Caregivers know the experience well! A smile instantly turns to a scowl. Cooperation suddenly pivots to conflict. Calm explodes into rage. Affection gives way to rejection. Coherence suddenly gets shattered by confusion.

Sometimes the ride is exhilarating as an unexpected smile or moment of recognition appears. Other times the ride takes a plunge into the abyss of grief or turns sharply toward more confusion. Then, there are periods when the journey plateaus and moves ahead with relative calm and predictability.

But riding roller coasters is exhausting, even dangerous! I’m still learning and sometimes all I can do is hold on for dear life and brace myself for the final plunge downward. Yet, I’ve learned a few lessons.

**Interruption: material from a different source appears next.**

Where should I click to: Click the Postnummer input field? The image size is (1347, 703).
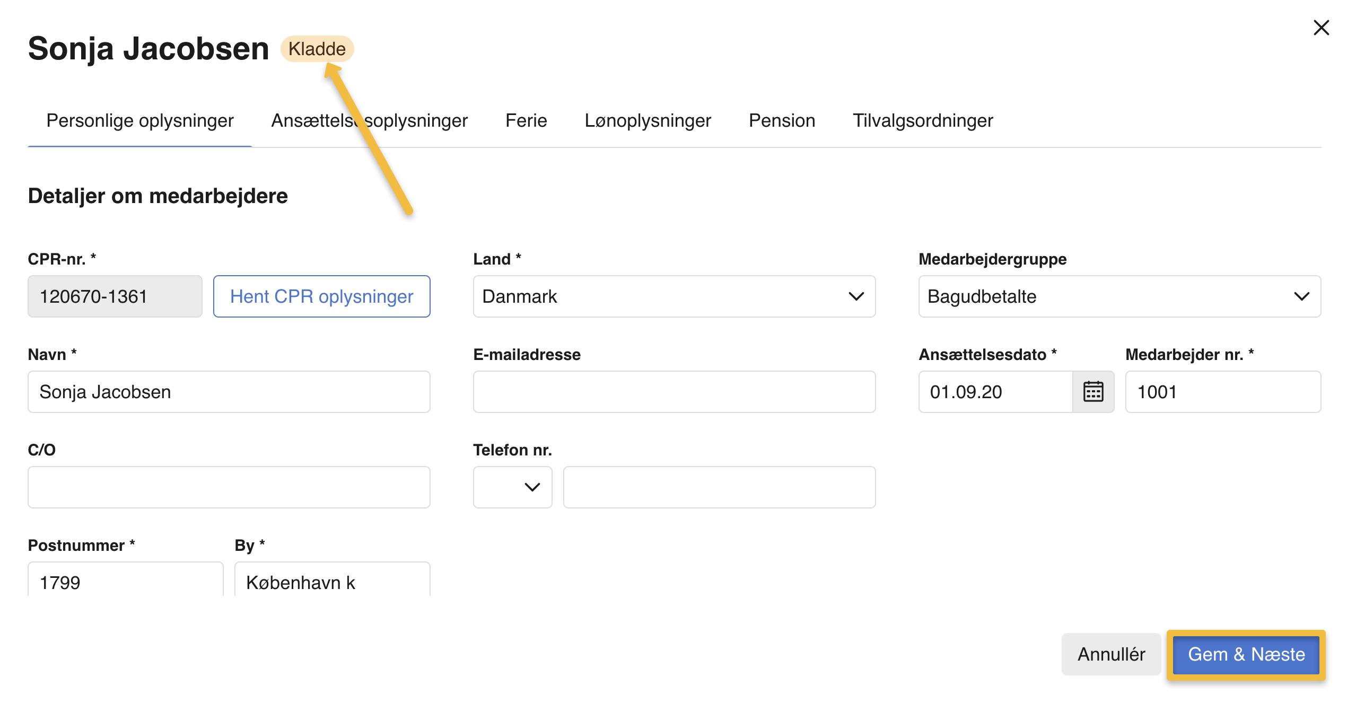(x=125, y=582)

One, don’t ride the rollercoaster by yourself! I need other people with me. . .to hold onto. . .to scream with me. . .to comfort me! We need others to steady us enduring the ups and downs, the twists and turns. And, it’s comforting to know that others are on the ride with you.

Two, scream when you feel like it! Screams are laments. Laments are not only therapeutic; they are the forerunners of hope. They are the weeping of the night in preparation for the joy that comes in the morning.

Three, relish each moment rather than fear the next twist or turn or dip. Learning to live in the present moment isn’t easy but it’s the only real time for those with dementia. Each moment contains potential life, love, and connection. Grab it before it’s gone!

Four, reach out and touch! A gentle touch or embrace of the one trapped in dementia’s turbulence brings solace to both. Touch communicates when words fail and thoughts flee.

Five, look up! The roller coaster isn’t the total reality. The sun and stars remain in their course. There is a world beyond the tumult of the present.

Six, sing! Music harmonizes, calms, inspires, touches deep places in the heart when the brain falters.

Seven, laugh! As the poet Robert Frost said, “If we couldn’t laugh, we would go insane!”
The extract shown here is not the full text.